悪路を走る性能を備え、なおかつ舗装路の走りも上質な先進の輸入SUV3モデルを比較チェック(1/4)
- 筆者: 渡辺 陽一郎
- カメラマン:茂呂幸正
悪路に強いSUVの機能と舗装路の快適な走りを兼ね備えた質感の高い輸入SUV3車の実力を探ってみよう
4WD(4輪駆動)車は自動車の黎明期から存在したが、本格的に実用化されたのは第二次世界大戦になる。アメリカのジープが有名だが、日本も1930年代に「くろがね四起/九五式小型乗用車」を開発していた。
この後、北米では4WDがSUV(スポーツ・ユーティリティ・ビークル)として幅広く普及。日本でも1982年に三菱パジェロが登場し、オフロードSUVがブームになった。

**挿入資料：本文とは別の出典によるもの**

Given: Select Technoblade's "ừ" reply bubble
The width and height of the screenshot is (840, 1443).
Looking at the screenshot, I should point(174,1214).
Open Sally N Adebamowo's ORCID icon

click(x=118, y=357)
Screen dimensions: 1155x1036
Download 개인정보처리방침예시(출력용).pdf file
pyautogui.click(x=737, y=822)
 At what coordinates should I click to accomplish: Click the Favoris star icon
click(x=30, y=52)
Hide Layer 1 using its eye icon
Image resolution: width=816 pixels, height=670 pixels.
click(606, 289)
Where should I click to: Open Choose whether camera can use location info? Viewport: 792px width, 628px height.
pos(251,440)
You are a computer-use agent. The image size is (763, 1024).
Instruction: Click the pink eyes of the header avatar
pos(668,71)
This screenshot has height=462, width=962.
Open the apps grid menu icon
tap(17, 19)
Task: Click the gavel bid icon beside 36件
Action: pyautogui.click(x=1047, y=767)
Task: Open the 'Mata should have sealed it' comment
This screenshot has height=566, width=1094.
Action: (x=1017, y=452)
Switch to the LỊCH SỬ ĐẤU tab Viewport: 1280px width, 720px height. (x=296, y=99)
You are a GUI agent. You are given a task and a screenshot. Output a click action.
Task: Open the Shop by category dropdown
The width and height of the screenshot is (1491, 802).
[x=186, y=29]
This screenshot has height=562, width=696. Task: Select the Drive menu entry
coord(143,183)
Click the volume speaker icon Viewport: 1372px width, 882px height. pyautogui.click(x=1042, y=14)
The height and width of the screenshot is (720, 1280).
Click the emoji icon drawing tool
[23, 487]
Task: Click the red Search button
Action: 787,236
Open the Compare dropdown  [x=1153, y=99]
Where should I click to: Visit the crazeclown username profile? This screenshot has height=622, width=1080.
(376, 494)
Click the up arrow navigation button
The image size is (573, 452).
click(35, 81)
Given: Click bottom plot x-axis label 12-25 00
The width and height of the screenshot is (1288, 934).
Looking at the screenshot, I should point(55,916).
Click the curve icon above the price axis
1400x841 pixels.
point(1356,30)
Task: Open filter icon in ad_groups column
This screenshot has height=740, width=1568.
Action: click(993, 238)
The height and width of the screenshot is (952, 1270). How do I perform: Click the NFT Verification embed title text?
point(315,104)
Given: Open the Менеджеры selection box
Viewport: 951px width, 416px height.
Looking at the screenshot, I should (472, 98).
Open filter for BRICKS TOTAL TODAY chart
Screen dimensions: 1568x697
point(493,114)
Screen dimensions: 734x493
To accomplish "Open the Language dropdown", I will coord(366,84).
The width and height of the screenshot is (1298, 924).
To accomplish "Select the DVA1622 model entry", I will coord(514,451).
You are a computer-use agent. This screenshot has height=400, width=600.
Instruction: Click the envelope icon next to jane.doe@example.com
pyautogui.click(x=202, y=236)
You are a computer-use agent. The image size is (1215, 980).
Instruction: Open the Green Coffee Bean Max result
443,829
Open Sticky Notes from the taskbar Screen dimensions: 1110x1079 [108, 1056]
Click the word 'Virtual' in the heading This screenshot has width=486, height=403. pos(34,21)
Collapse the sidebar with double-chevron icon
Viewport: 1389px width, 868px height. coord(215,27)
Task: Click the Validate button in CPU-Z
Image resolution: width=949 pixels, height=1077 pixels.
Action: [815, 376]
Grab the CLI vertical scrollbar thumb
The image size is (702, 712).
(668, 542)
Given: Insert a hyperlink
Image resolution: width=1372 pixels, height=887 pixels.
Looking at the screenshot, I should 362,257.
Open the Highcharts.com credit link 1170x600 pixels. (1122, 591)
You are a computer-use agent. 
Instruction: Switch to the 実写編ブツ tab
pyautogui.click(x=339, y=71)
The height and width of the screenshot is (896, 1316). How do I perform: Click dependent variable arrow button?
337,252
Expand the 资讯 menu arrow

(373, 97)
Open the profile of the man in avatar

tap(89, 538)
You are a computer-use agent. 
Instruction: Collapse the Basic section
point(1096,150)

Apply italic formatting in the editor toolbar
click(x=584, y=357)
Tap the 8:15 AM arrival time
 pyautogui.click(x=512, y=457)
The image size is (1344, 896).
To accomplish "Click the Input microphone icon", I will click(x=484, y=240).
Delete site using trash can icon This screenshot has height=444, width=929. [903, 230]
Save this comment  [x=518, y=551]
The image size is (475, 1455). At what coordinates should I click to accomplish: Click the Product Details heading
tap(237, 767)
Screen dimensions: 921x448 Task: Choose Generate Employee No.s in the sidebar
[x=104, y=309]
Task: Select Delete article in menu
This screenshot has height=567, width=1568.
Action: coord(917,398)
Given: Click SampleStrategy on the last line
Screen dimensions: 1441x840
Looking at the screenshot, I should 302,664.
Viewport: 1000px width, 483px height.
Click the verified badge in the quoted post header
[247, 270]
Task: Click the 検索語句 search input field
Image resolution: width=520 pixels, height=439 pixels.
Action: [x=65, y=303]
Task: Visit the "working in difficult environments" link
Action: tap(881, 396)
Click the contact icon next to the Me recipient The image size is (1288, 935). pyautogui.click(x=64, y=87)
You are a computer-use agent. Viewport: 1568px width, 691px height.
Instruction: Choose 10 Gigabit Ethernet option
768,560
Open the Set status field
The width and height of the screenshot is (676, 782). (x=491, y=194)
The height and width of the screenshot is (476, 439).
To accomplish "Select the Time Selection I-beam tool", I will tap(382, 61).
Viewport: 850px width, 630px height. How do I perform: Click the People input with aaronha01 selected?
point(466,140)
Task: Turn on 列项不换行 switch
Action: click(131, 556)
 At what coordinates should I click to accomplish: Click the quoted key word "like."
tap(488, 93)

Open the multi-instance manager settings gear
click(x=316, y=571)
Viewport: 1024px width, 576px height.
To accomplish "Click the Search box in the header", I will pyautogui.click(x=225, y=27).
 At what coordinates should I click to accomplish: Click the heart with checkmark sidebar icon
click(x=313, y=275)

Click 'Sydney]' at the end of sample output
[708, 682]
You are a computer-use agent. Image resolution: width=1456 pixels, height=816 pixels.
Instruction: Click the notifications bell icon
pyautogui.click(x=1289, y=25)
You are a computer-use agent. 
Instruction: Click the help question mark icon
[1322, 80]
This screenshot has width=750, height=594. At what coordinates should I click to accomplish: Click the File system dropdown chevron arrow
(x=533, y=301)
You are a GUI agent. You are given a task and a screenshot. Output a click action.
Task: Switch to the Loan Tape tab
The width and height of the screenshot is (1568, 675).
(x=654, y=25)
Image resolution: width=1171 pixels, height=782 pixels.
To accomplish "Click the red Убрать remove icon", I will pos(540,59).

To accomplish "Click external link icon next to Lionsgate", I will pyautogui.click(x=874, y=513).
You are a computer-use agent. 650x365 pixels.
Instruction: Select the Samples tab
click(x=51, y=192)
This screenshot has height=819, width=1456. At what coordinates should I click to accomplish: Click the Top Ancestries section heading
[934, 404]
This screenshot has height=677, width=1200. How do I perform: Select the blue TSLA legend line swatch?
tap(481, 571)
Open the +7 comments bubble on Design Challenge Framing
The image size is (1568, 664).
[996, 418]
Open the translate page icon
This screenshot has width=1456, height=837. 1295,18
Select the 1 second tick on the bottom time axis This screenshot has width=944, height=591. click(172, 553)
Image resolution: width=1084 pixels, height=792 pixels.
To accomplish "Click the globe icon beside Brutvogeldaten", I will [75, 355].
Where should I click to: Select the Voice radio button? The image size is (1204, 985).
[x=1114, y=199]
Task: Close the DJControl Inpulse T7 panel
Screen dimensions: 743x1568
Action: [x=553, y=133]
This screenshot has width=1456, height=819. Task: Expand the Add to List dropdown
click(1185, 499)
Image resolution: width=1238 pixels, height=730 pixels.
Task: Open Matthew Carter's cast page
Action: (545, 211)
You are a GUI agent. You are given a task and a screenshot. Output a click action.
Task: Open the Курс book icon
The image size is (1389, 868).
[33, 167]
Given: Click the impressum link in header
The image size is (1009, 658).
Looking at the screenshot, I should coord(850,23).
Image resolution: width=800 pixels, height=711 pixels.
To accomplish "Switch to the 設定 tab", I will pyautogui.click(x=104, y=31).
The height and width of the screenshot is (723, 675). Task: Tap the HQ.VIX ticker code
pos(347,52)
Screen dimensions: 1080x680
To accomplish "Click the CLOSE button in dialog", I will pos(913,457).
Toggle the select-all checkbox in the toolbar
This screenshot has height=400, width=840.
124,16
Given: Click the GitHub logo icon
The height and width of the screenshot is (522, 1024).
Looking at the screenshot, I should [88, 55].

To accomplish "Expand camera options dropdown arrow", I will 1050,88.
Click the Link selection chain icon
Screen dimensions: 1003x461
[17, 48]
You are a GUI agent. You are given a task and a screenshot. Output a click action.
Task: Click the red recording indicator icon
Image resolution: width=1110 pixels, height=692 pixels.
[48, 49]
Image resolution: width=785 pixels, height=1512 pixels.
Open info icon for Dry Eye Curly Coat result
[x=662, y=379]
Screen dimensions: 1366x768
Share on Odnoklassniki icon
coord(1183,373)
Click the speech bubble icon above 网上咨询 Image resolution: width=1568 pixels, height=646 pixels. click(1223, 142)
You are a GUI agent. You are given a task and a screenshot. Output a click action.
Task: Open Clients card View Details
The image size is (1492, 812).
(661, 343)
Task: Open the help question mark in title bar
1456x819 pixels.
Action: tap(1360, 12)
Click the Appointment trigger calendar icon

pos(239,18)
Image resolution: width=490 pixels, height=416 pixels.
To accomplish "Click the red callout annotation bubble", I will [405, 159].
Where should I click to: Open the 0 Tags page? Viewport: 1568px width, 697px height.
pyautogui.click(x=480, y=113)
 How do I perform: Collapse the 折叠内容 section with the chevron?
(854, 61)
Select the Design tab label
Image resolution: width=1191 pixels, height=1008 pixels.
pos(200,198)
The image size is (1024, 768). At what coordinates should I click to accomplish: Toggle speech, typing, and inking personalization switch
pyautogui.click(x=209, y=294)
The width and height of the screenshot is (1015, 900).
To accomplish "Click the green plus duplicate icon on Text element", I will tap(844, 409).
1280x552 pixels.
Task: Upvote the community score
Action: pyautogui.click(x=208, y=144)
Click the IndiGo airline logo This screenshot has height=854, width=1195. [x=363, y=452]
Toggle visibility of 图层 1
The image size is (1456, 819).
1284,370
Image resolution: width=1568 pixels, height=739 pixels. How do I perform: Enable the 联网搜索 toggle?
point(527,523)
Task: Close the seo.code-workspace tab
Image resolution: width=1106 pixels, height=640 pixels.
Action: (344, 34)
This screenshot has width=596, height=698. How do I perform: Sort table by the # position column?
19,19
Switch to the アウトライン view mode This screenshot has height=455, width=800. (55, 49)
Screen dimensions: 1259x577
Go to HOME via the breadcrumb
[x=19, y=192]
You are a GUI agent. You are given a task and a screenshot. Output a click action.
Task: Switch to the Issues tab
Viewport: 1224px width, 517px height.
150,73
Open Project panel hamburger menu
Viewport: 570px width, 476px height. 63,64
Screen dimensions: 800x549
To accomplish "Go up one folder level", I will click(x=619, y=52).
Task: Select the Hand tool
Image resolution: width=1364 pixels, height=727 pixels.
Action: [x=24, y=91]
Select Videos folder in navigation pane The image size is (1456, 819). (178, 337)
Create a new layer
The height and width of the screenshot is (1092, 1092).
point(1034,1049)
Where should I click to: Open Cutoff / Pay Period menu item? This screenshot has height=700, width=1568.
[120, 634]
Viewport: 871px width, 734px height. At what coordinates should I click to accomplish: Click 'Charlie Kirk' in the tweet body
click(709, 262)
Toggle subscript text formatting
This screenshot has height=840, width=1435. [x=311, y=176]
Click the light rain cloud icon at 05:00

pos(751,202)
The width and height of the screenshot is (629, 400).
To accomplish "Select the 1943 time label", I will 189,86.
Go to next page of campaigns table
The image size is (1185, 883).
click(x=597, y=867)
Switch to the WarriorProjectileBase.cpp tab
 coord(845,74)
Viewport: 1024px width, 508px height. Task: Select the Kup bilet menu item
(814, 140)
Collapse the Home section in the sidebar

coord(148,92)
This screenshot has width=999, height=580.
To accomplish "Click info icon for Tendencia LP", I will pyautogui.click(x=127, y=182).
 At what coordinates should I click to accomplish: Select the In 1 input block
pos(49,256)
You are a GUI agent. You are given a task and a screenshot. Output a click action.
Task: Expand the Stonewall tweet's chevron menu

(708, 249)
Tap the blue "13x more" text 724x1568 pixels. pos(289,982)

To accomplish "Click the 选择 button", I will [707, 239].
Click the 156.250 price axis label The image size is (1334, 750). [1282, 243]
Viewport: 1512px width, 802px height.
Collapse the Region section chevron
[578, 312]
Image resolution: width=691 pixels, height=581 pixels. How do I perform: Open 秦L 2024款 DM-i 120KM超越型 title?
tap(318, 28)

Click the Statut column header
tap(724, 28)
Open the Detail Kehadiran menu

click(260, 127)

90年代に入ると日本では北米市場も視野に入れたCR-V、RAV4といった前輪駆動ベースのSUVが登場。市場を確立させている。
これに比べて欧州は、SUVを設定する時期が遅れた。メルセデスベンツのゲレンデヴァーゲン(今のGクラス)は1979年に登場したオフロードSUVだが、例外と見るべきだろう。アウディは1980年に4WDのクワトロを手掛けたが、車高の高い悪路向けのSUVには発展させていない。
その意味で傑出していたのが、イギリスのランドローバー。最初はローバー社のSUVだったが、後に独立したブランドになり、1970年には高級オフロードSUVのレンジローバーを生み出している。
BMWがX5、アウディがQ7でSUV市場に参入したのは2000年以降だ。導入が遅れた理由を輸入車を手掛ける複数のインポーターに尋ねると、「欧州は全般的に走行速度が高い。走行安定性が確保されたのを受けて市販されたから、時期が遅れたのだろう。北米のSUV人気に対応した面もある」と言う。
まさに満を持しての投入。それだけに熟成された車種がそろう。ここでは老舗となるランドローバーのレンジローバー・イヴォーク、アウディQ3、BMWX1を比較する。いずれも2リッターエンジンと4WDシステムを搭載するミドルサイズのSUVで、都会的な雰囲気を備えている。ボディサイズも手頃。日本の市場にもマッチする。